Another union leader, Derek Simpson of Unite, launched a bitter attack on Foreign Secretary David Miliband, the putative Prime Minister, claiming David Cameron would make a better leader.
Mark Serwotka, PCS general- secretary said the union's ballot followed growing anger over the government's policy of trying to limit pay rises in the public sector to 2% this year.
As the trades unions opened a bitter war of words with the government, Mr Brown responded with the promise that his own personal experiences left him marked with a determination that there are no obstacles in life that cannot be overcome.
Aged 16, the Prime Minister was left blind in his left eye after being injured in a rugby game and had the vision in his right eye saved only by pioneering surgery.
In the draft foreword to this year's Labour Party conference agenda, released to the media, Mr Brown wrote: "My own response to the great challenges in my own life has been to confront them, resolute in the belief that there would always be something that could be done to overcome them. And there always has been. Now, once more, I am confident that we can come through this difficult economic time and meet these challenges a stronger, more secure, and fairer country than ever before."
In the document, which will be circulated to his cabinet colleagues today, Mr Brown stresses that fairness is at the heart of the Labour Government's agenda but he displays contrition when he accepts more must be done to reach out to people who have been passed over by the boom years.

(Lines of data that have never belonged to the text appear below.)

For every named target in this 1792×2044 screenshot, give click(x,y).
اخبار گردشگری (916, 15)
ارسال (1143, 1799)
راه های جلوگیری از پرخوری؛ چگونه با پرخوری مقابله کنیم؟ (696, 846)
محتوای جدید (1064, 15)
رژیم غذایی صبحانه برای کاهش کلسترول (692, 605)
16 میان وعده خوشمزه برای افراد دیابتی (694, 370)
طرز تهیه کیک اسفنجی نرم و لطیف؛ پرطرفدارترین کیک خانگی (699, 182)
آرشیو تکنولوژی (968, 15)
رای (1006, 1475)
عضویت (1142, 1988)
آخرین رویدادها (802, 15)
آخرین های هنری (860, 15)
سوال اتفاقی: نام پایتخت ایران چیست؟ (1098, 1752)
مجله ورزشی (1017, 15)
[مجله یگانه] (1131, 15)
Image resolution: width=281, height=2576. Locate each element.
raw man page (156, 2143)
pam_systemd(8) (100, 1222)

"I know there are people who feel that modern Britain has been unfair to them. Some of them are right," admits Mr Brown and he warns that only by drawing together can Britain weather the current economic storm.
Mr Brown promises to outline new deals for families, the elderly, public services, transport, energy and climate change at the Labour conference later this month.
He says in the document: "None of us can address all the new challenges we all face on our own. We are all in this together - individuals, families, business, trades unions, civil society and government - all with our part to play. Together, in this new world of opportunity and change, there is nothing Britain cannot do."